→ **PROBLEM TO WORK ON**
For each entry below, output it exactly as it stands.
EXCERPTED DATA below:
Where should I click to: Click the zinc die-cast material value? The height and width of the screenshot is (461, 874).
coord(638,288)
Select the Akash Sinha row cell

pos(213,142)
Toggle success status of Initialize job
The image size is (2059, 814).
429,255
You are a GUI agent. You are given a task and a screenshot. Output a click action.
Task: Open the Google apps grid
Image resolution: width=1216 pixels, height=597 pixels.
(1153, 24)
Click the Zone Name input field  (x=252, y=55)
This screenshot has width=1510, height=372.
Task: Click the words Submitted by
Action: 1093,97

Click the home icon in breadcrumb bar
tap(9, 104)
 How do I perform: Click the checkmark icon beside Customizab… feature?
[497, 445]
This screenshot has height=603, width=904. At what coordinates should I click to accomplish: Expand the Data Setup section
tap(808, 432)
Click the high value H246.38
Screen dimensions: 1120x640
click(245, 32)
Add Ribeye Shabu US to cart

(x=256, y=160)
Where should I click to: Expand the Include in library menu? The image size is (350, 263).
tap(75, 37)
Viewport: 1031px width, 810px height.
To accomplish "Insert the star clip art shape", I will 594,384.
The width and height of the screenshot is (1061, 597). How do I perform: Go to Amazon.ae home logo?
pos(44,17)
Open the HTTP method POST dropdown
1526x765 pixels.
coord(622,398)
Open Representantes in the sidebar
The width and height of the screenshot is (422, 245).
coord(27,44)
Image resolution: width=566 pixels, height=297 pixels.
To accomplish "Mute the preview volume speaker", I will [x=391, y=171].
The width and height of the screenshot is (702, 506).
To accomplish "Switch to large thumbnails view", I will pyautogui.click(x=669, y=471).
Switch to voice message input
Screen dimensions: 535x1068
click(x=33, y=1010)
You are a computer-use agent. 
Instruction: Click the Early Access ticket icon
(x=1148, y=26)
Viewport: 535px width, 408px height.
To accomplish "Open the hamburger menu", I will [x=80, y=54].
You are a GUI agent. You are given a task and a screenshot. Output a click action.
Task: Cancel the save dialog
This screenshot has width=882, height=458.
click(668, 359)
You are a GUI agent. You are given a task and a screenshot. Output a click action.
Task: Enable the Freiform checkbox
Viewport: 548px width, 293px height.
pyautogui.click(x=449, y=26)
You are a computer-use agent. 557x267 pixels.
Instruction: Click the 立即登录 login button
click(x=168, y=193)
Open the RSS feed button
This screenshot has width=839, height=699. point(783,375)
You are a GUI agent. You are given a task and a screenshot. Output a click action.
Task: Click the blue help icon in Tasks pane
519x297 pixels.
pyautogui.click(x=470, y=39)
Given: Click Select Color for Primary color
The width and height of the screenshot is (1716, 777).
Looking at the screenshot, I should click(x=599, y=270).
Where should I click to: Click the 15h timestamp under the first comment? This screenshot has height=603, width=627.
End of EXCERPTED DATA.
→ **ANSWER AREA**
Where should I click to: Click the zinc die-cast material value? The height and width of the screenshot is (461, 874).
coord(638,288)
Select the Akash Sinha row cell

pos(213,142)
Toggle success status of Initialize job
The image size is (2059, 814).
429,255
You are a GUI agent. You are given a task and a screenshot. Output a click action.
Task: Open the Google apps grid
Image resolution: width=1216 pixels, height=597 pixels.
(1153, 24)
Click the Zone Name input field  (x=252, y=55)
This screenshot has width=1510, height=372.
Task: Click the words Submitted by
Action: 1093,97

Click the home icon in breadcrumb bar
tap(9, 104)
 How do I perform: Click the checkmark icon beside Customizab… feature?
[497, 445]
This screenshot has height=603, width=904. At what coordinates should I click to accomplish: Expand the Data Setup section
tap(808, 432)
Click the high value H246.38
Screen dimensions: 1120x640
click(245, 32)
Add Ribeye Shabu US to cart

(x=256, y=160)
Where should I click to: Expand the Include in library menu? The image size is (350, 263).
tap(75, 37)
Viewport: 1031px width, 810px height.
To accomplish "Insert the star clip art shape", I will 594,384.
The width and height of the screenshot is (1061, 597). How do I perform: Go to Amazon.ae home logo?
pos(44,17)
Open the HTTP method POST dropdown
1526x765 pixels.
coord(622,398)
Open Representantes in the sidebar
The width and height of the screenshot is (422, 245).
coord(27,44)
Image resolution: width=566 pixels, height=297 pixels.
To accomplish "Mute the preview volume speaker", I will [x=391, y=171].
The width and height of the screenshot is (702, 506).
To accomplish "Switch to large thumbnails view", I will pyautogui.click(x=669, y=471).
Switch to voice message input
Screen dimensions: 535x1068
click(x=33, y=1010)
You are a computer-use agent. 
Instruction: Click the Early Access ticket icon
(x=1148, y=26)
Viewport: 535px width, 408px height.
To accomplish "Open the hamburger menu", I will [x=80, y=54].
You are a GUI agent. You are given a task and a screenshot. Output a click action.
Task: Cancel the save dialog
This screenshot has width=882, height=458.
click(668, 359)
You are a GUI agent. You are given a task and a screenshot. Output a click action.
Task: Enable the Freiform checkbox
Viewport: 548px width, 293px height.
pyautogui.click(x=449, y=26)
You are a computer-use agent. 557x267 pixels.
Instruction: Click the 立即登录 login button
click(x=168, y=193)
Open the RSS feed button
This screenshot has width=839, height=699. point(783,375)
You are a GUI agent. You are given a task and a screenshot. Output a click action.
Task: Click the blue help icon in Tasks pane
519x297 pixels.
pyautogui.click(x=470, y=39)
Given: Click Select Color for Primary color
The width and height of the screenshot is (1716, 777).
Looking at the screenshot, I should click(x=599, y=270).
Where should I click to: Click the 15h timestamp under the first comment? This screenshot has height=603, width=627.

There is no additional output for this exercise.